As Eleanor astutely realizes, all four were being tortured in their own specific way. Eleanor was surrounded by people whom she was convinced were better than her, even though they weren’t. Chidi had to live in a series of ongoing ethical dilemmas. Tahani, always desperate for approval, had no one to listen or pay attention to her. And Jason … well, Jason may be too clueless to ever sustain true psychological torture, but he certainly wasn’t having a good time.
A cast of thousands ensured they were never too far from driving each other mad, and Michael was the biggest actor of them all, a testament to why you should never trust a seemingly bumbling man in an extremely sharp suit. (Ted Danson, who’s been great all season, utterly nailed the heel turn here.)
In many ways, “Michael’s Gambit” couldn’t be a better reflection on the world we’re about to live in, where Donald Trump is president: One man’s desire to do something entirely different and to be the envy of his peers leads to hell for many, many other people, who are mostly being punished for the crime of being human.
Yet, the episode is also a reminder that humanity always finds a way. Friendships develop, love blossoms (in a sea of unreality, Jason and Janet’s romance is actually 100 percent genuine), and people can change and become better — if much larger extenuating circumstances don’t get in their way.
Michael Schur has said from the beginning that he was patterning The Good Place on Lost, and while the first season certainly had its twisty moments, from the note under Eleanor’s door to the sudden arrival of Real Eleanor, upending the entire premise in the finale is the sort of move that masterfully adds depth to all the show’s emotional bonding. Suddenly, these relationships matter a lot more: Just like Lost became about more than escaping a desert island, Chidi and Eleanor’s friendship could become not only what saves them from a lifetime of torture, but untold numbers of future souls.
If you look at it from the perspective of Schur’s career thus far, hitting reset on The Good Place is also a genius compensation for his weaknesses as a showrunner. The Office, Parks and Rec, and Brooklyn Nine-Nine all needed at least a half-season of air to really gel, so Schur decided to lean into that and build up a group of characters just enough before totally resetting the board.
I’ve never seen a creator build a structure around their own perceived weaknesses quite as intuitively (and simultaneously create something that instantly merits a full rewatch, which NBC surely hopes will compensate for the 13-episode order and the lack of buzz in a Peak TV world). In the process, Schur has also created an arch little bit of commentary on the creation of every sitcom ever made — namely, by finding six people to endlessly torture each other, until the puppets get bored or the puppeteers have had enough.
There is a reason the devil in this show is named Michael, and the episode you just watched is, indeed, his gambit. It’s a darn good one.
- NBC didn’t release this episode to press before it aired, and for good reason, I think. So take comfort that all the TV critics are just as shocked as you are.

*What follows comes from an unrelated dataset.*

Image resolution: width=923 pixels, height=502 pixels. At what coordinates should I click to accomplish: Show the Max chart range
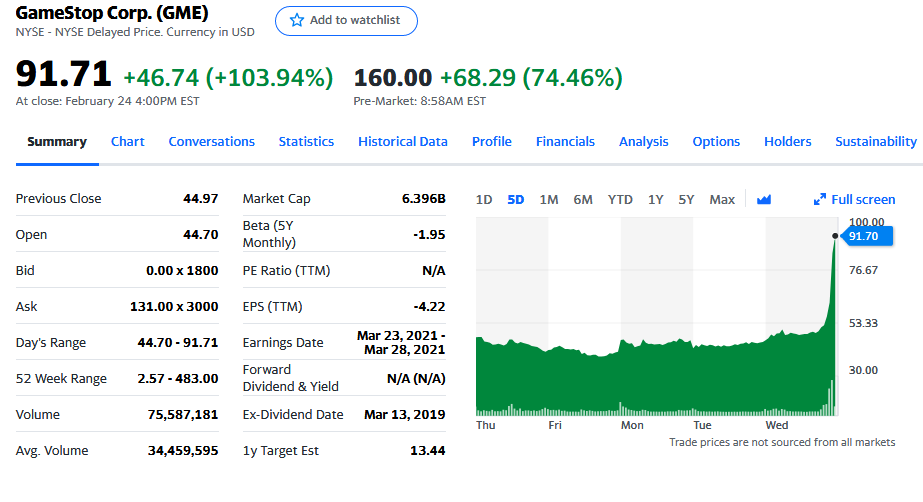(x=722, y=199)
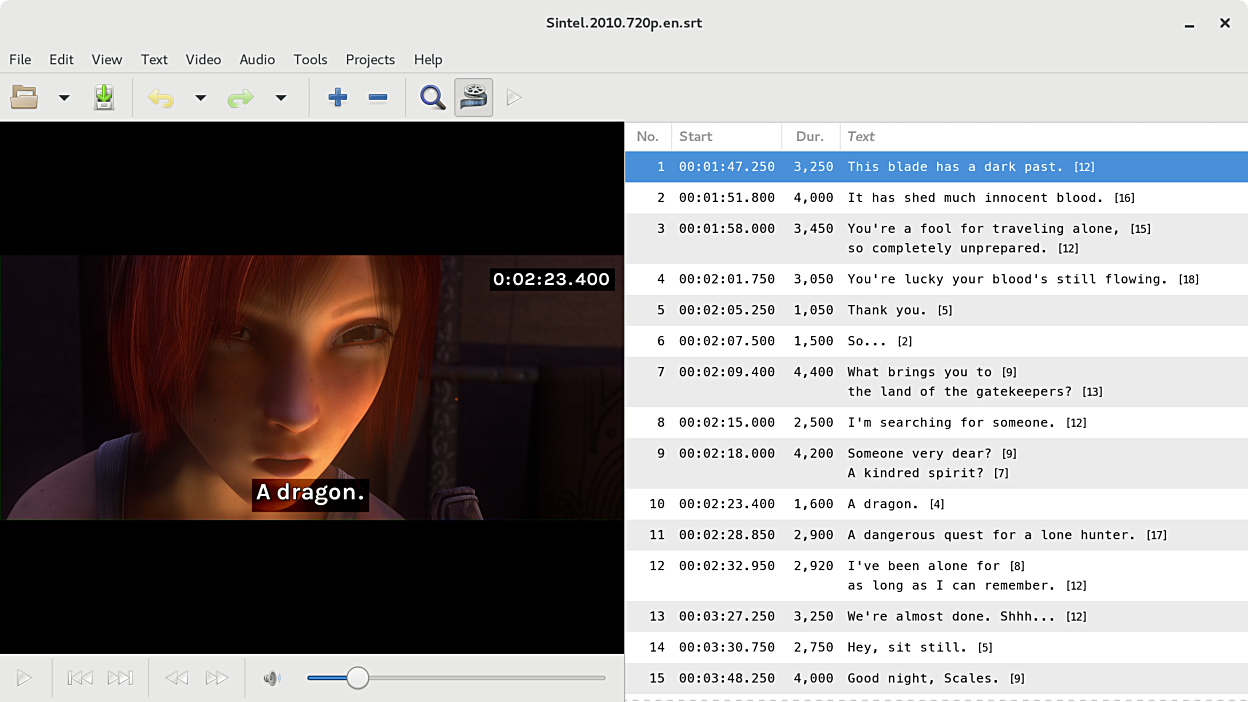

- Why working in Hell is the worst: “Even getting [humans] to do simple things like pulling each other’s teeth is, like … I can’t think of the right analogy.”
- I like the idea that the back office of Hell is like a weirdly grandiose version of Mad Men’s typing pool, complete with mixed-up meeting rooms and mediocre cups of French vanilla antimatter. I hope the “Big Guy” turns out to be Jon Hamm.
- If she couldn’t make it to heaven, Tahani at least achieved heaven on earth: “My only real goal was to snog Ryan Gosling at the Met Ball. Which I did. A couple of times, actually.”
- Judge Shawn appears to have gotten his wish in one regard, because the new Good Place doesn’t have frozen yogurt anymore — did you catch the signs for Perfect Temperature Pizza and All the Pizza?
- So many questions to ponder between now and next fall. Here are a couple: What do you think the actual Good Place is like? And if you wanted to get there, how would you do it?